[Saved entries]
■ ■ ■ ■
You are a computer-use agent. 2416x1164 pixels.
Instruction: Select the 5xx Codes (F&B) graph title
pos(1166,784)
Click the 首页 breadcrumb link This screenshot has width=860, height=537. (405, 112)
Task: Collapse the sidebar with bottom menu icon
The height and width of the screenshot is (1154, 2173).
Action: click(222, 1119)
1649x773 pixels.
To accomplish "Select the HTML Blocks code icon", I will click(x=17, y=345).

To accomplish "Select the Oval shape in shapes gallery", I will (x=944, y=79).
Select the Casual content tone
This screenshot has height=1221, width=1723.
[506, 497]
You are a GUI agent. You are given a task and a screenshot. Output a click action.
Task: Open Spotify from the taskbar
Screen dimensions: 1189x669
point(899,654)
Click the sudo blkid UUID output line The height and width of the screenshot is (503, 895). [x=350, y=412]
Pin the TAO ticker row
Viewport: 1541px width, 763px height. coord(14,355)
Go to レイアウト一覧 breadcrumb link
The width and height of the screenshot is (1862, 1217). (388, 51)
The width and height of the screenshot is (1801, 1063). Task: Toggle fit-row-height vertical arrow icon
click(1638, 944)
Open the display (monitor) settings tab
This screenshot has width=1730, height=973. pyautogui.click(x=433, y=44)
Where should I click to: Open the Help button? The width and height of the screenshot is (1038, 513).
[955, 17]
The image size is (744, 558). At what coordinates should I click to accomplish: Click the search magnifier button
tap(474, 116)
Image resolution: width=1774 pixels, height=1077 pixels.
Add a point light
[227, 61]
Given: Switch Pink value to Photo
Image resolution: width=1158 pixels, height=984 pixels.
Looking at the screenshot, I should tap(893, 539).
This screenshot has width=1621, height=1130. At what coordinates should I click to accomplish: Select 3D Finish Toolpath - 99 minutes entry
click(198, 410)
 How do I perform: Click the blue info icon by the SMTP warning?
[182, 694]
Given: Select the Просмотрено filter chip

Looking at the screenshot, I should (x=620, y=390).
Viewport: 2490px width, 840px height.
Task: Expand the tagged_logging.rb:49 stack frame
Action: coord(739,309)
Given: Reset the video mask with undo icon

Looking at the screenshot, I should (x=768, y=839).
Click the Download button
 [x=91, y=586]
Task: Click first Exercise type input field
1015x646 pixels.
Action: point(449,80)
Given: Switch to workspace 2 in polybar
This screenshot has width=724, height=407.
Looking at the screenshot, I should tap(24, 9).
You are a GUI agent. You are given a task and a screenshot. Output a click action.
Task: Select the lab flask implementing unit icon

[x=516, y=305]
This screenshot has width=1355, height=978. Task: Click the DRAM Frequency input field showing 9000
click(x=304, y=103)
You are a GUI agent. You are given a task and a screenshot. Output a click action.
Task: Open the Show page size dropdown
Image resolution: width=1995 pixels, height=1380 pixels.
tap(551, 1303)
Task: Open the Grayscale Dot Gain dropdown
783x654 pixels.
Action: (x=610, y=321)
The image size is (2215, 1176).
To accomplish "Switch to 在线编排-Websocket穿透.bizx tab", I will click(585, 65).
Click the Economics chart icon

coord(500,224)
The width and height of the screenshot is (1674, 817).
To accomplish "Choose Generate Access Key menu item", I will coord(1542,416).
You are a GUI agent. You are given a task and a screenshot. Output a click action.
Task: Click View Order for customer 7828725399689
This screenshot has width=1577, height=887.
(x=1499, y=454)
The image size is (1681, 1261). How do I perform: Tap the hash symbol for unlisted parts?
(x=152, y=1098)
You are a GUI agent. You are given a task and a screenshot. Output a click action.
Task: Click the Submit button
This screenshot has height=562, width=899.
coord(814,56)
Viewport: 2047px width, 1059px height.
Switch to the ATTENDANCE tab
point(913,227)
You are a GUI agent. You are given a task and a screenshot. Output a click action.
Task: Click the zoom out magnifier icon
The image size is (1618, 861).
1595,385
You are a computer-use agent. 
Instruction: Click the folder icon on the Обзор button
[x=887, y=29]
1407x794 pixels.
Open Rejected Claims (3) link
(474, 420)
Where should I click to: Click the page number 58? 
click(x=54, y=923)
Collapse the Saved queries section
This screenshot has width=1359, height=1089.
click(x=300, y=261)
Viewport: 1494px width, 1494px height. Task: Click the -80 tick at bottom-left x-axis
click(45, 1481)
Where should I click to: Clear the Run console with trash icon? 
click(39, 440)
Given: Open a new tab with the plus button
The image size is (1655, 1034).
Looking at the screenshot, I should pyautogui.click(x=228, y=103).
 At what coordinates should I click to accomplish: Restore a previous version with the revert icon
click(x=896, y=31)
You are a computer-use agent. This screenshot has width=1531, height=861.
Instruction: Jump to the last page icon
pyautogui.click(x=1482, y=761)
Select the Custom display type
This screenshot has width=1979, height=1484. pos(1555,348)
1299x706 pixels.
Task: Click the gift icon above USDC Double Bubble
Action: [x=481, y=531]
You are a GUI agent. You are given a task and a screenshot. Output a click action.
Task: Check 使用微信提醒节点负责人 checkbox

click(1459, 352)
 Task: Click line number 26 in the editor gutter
■ ■ ■ ■
**Prompt:** Nothing in the records should differ from the original when you retype them.

**Response area:**
You are a computer-use agent. 2416x1164 pixels.
Instruction: Select the 5xx Codes (F&B) graph title
pos(1166,784)
Click the 首页 breadcrumb link This screenshot has width=860, height=537. (405, 112)
Task: Collapse the sidebar with bottom menu icon
The height and width of the screenshot is (1154, 2173).
Action: click(222, 1119)
1649x773 pixels.
To accomplish "Select the HTML Blocks code icon", I will click(x=17, y=345).

To accomplish "Select the Oval shape in shapes gallery", I will (x=944, y=79).
Select the Casual content tone
This screenshot has height=1221, width=1723.
[506, 497]
You are a GUI agent. You are given a task and a screenshot. Output a click action.
Task: Open Spotify from the taskbar
Screen dimensions: 1189x669
point(899,654)
Click the sudo blkid UUID output line The height and width of the screenshot is (503, 895). [x=350, y=412]
Pin the TAO ticker row
Viewport: 1541px width, 763px height. coord(14,355)
Go to レイアウト一覧 breadcrumb link
The width and height of the screenshot is (1862, 1217). (388, 51)
The width and height of the screenshot is (1801, 1063). Task: Toggle fit-row-height vertical arrow icon
click(1638, 944)
Open the display (monitor) settings tab
This screenshot has width=1730, height=973. pyautogui.click(x=433, y=44)
Where should I click to: Open the Help button? The width and height of the screenshot is (1038, 513).
[955, 17]
The image size is (744, 558). At what coordinates should I click to accomplish: Click the search magnifier button
tap(474, 116)
Image resolution: width=1774 pixels, height=1077 pixels.
Add a point light
[227, 61]
Given: Switch Pink value to Photo
Image resolution: width=1158 pixels, height=984 pixels.
Looking at the screenshot, I should tap(893, 539).
This screenshot has width=1621, height=1130. At what coordinates should I click to accomplish: Select 3D Finish Toolpath - 99 minutes entry
click(198, 410)
 How do I perform: Click the blue info icon by the SMTP warning?
[182, 694]
Given: Select the Просмотрено filter chip

Looking at the screenshot, I should (x=620, y=390).
Viewport: 2490px width, 840px height.
Task: Expand the tagged_logging.rb:49 stack frame
Action: coord(739,309)
Given: Reset the video mask with undo icon

Looking at the screenshot, I should (x=768, y=839).
Click the Download button
 [x=91, y=586]
Task: Click first Exercise type input field
1015x646 pixels.
Action: point(449,80)
Given: Switch to workspace 2 in polybar
This screenshot has width=724, height=407.
Looking at the screenshot, I should tap(24, 9).
You are a GUI agent. You are given a task and a screenshot. Output a click action.
Task: Select the lab flask implementing unit icon

[x=516, y=305]
This screenshot has width=1355, height=978. Task: Click the DRAM Frequency input field showing 9000
click(x=304, y=103)
You are a GUI agent. You are given a task and a screenshot. Output a click action.
Task: Open the Show page size dropdown
Image resolution: width=1995 pixels, height=1380 pixels.
tap(551, 1303)
Task: Open the Grayscale Dot Gain dropdown
783x654 pixels.
Action: (x=610, y=321)
The image size is (2215, 1176).
To accomplish "Switch to 在线编排-Websocket穿透.bizx tab", I will click(585, 65).
Click the Economics chart icon

coord(500,224)
The width and height of the screenshot is (1674, 817).
To accomplish "Choose Generate Access Key menu item", I will coord(1542,416).
You are a GUI agent. You are given a task and a screenshot. Output a click action.
Task: Click View Order for customer 7828725399689
This screenshot has width=1577, height=887.
(x=1499, y=454)
The image size is (1681, 1261). How do I perform: Tap the hash symbol for unlisted parts?
(x=152, y=1098)
You are a GUI agent. You are given a task and a screenshot. Output a click action.
Task: Click the Submit button
This screenshot has height=562, width=899.
coord(814,56)
Viewport: 2047px width, 1059px height.
Switch to the ATTENDANCE tab
point(913,227)
You are a GUI agent. You are given a task and a screenshot. Output a click action.
Task: Click the zoom out magnifier icon
The image size is (1618, 861).
1595,385
You are a computer-use agent. 
Instruction: Click the folder icon on the Обзор button
[x=887, y=29]
1407x794 pixels.
Open Rejected Claims (3) link
(474, 420)
Where should I click to: Click the page number 58? 
click(x=54, y=923)
Collapse the Saved queries section
This screenshot has width=1359, height=1089.
click(x=300, y=261)
Viewport: 1494px width, 1494px height. Task: Click the -80 tick at bottom-left x-axis
click(45, 1481)
Where should I click to: Clear the Run console with trash icon? 
click(39, 440)
Given: Open a new tab with the plus button
The image size is (1655, 1034).
Looking at the screenshot, I should pyautogui.click(x=228, y=103).
 At what coordinates should I click to accomplish: Restore a previous version with the revert icon
click(x=896, y=31)
You are a computer-use agent. This screenshot has width=1531, height=861.
Instruction: Jump to the last page icon
pyautogui.click(x=1482, y=761)
Select the Custom display type
This screenshot has width=1979, height=1484. pos(1555,348)
1299x706 pixels.
Task: Click the gift icon above USDC Double Bubble
Action: [x=481, y=531]
You are a GUI agent. You are given a task and a screenshot. Output a click action.
Task: Check 使用微信提醒节点负责人 checkbox

click(1459, 352)
 Task: Click line number 26 in the editor gutter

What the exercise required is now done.